Rusted Shut followed, and to say that Don Walsh was drunk is an understatement on the order of "Mike Tyson has issues," or something. His jeans kept sliding down his flat ass and since he was freeballing, the effect was disturbing, to put it mildly. But hell, Don's a Paddy and it was St. Patrick's day, and I'm sure he wasn't the only Irishman to show his ass on this day. As for me, I split before his set, headed back to the hotel, fired up Calexico's Even My Sure Things Fall Through EP on the jambox and watched the waxing yellow half-moon rise over the waning festivities below.
Friday, March 18: Woke with the jankers -- a mild hangover coupled with lots of nervous energy, which I cured with a cup of in-room coffee topped up with a wee dram of the Jameson's. I had to get out to the Chunklet party, which was at the very Super Happy Fun Land-like Church of the Friendly Ghost over in the East Austin barrio, right across the street from the projects.

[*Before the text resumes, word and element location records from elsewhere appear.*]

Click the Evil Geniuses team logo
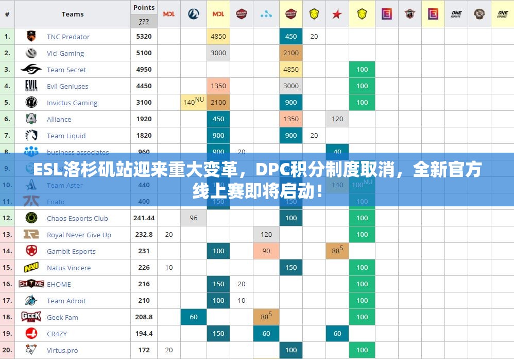Screen dimensions: 514x359 coord(31,86)
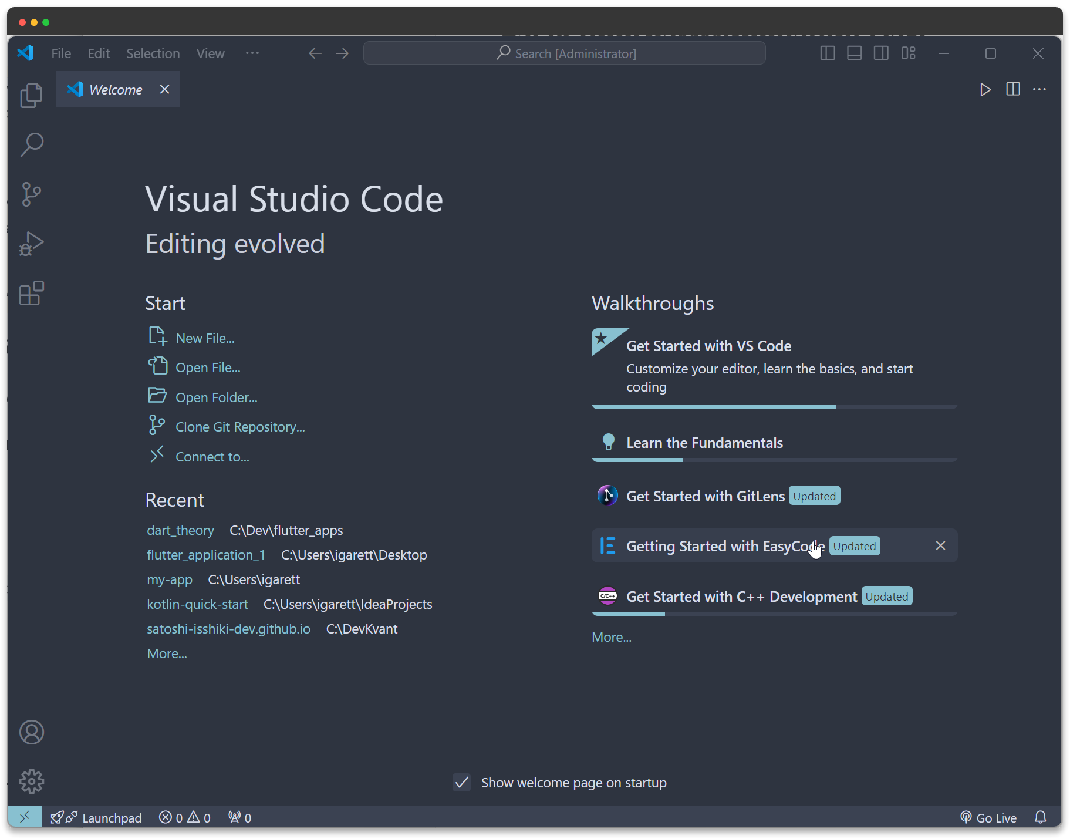Click the Accounts icon in activity bar
Viewport: 1070px width, 839px height.
31,732
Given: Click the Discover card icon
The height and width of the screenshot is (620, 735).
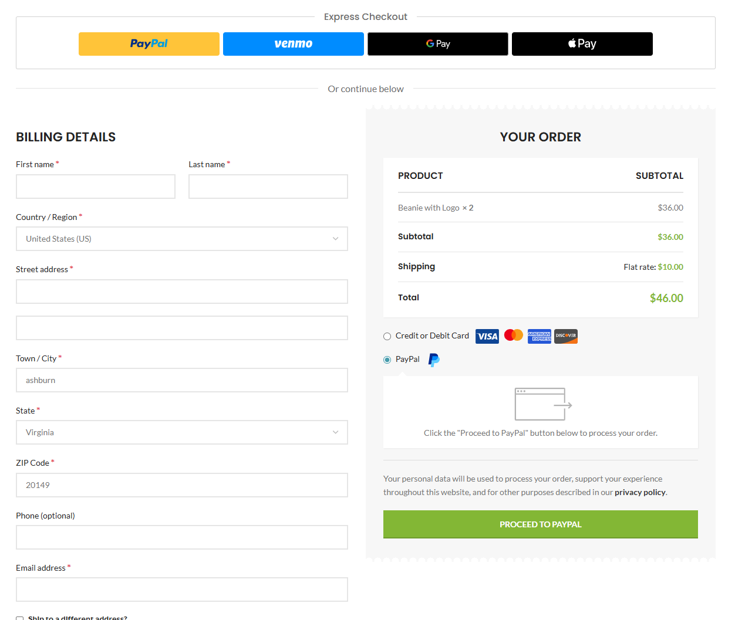Looking at the screenshot, I should [x=565, y=336].
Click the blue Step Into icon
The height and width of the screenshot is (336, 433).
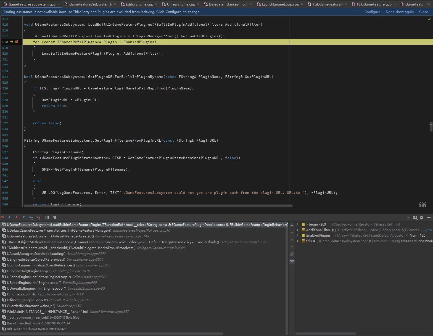tap(9, 218)
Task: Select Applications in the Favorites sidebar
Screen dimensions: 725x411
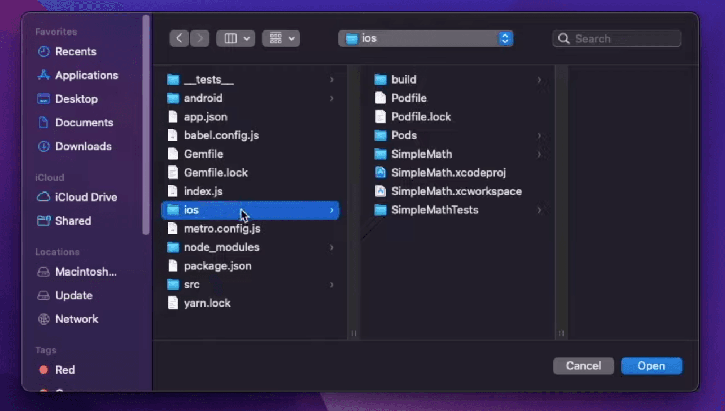Action: pyautogui.click(x=86, y=75)
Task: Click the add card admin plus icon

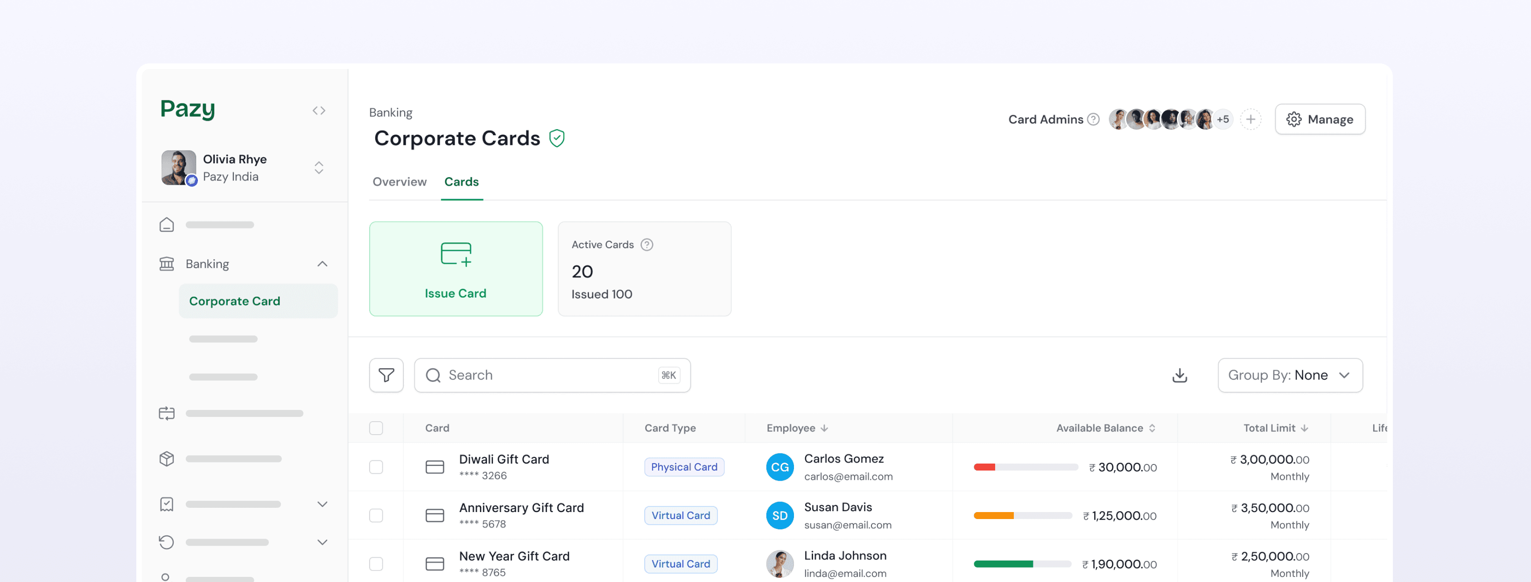Action: (1250, 119)
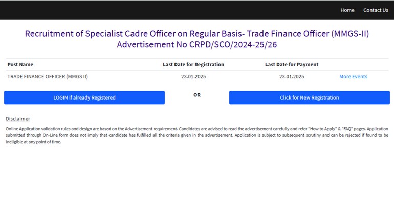Image resolution: width=394 pixels, height=220 pixels.
Task: Click the registration date 23.01.2025 cell
Action: pyautogui.click(x=193, y=76)
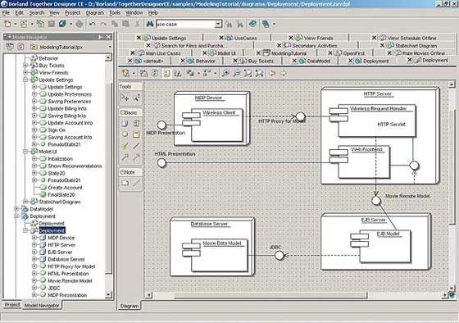Open the Diagram menu
The image size is (459, 323).
pyautogui.click(x=94, y=13)
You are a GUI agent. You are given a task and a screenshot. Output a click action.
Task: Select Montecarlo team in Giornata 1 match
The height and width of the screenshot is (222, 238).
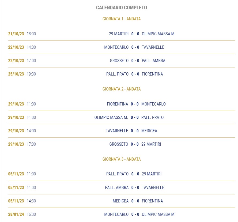pyautogui.click(x=116, y=47)
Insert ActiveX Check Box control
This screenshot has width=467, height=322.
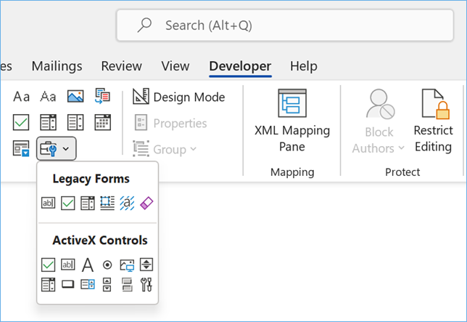point(49,265)
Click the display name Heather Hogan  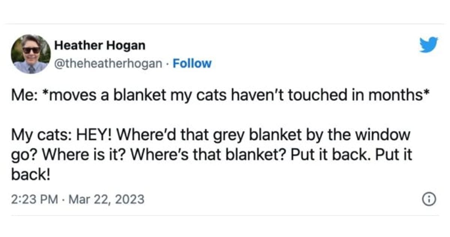(x=101, y=46)
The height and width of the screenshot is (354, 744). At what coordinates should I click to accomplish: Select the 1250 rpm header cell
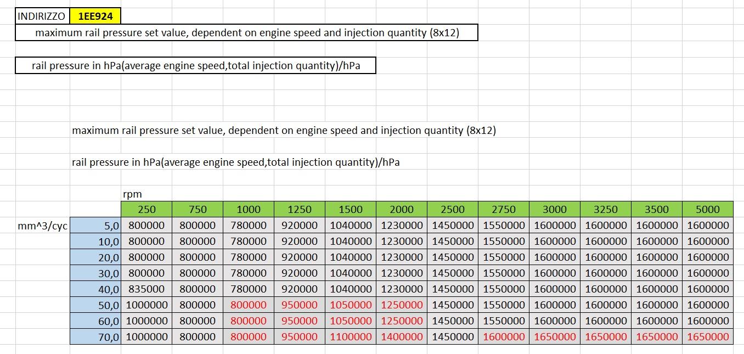click(x=300, y=209)
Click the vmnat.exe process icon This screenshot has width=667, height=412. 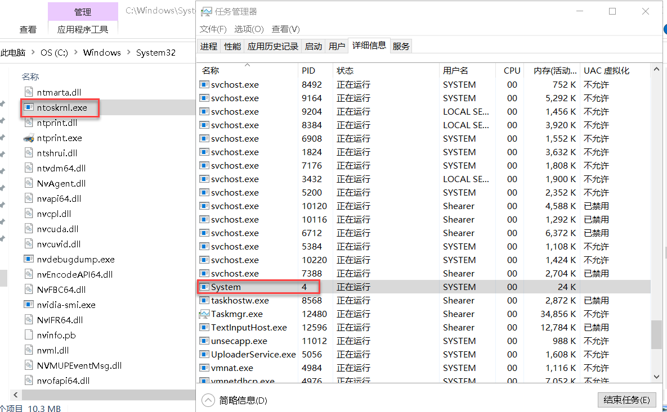204,368
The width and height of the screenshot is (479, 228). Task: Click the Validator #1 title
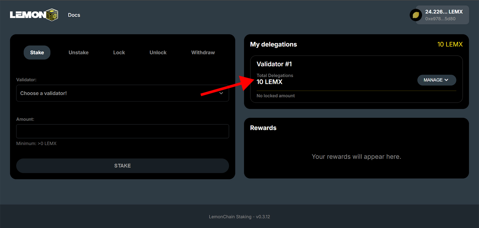[x=274, y=64]
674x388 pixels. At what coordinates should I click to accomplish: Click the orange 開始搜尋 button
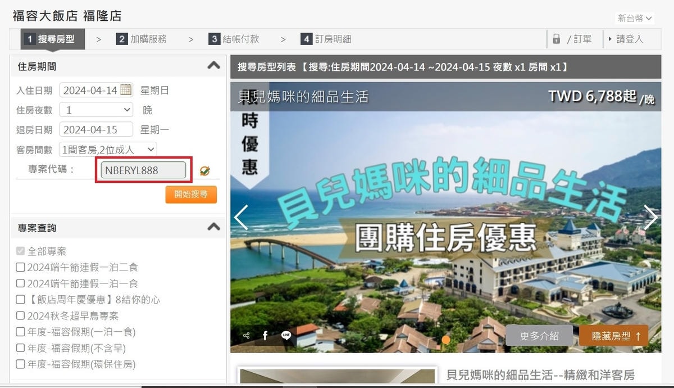coord(191,195)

I walked down to Cesar Chavez Avenue, caught an eastbound metro bus for 50 cents and arrived without incident.
Chunklet's editorial ethos seems to be "Everything Is Overrated," which astounds me with its Zen-like wisdom every time I sit down and truly ponder it, just as I am amazed every time I pick up a copy of their hilarious and wise magazine. Anyway, the Chunklet staff were all wearing full Boy Scout regalia, for whatever reason, and their party had free Abita beer (which became damn-near unattainable once the party got going and the lines got long) and a band line-up that included rootsy punkers the Starvations, Baltimore weirdos Oxes, a Dutch punk band that should just quit like right now, and the Fatal Flying Guilloteens, who wore Girl Scout uniforms on stage. In the middle of their adrenalized too-short set, guitarist (and Nightfly columnist) Brian McManus took over vocal duties for a spell after doing his best Anna Nicole Smith as a Girl Scout voice: "Want some cookies? Like my bah-dee? Want some mun-ny?" (Yes, McManus watches too much TV.)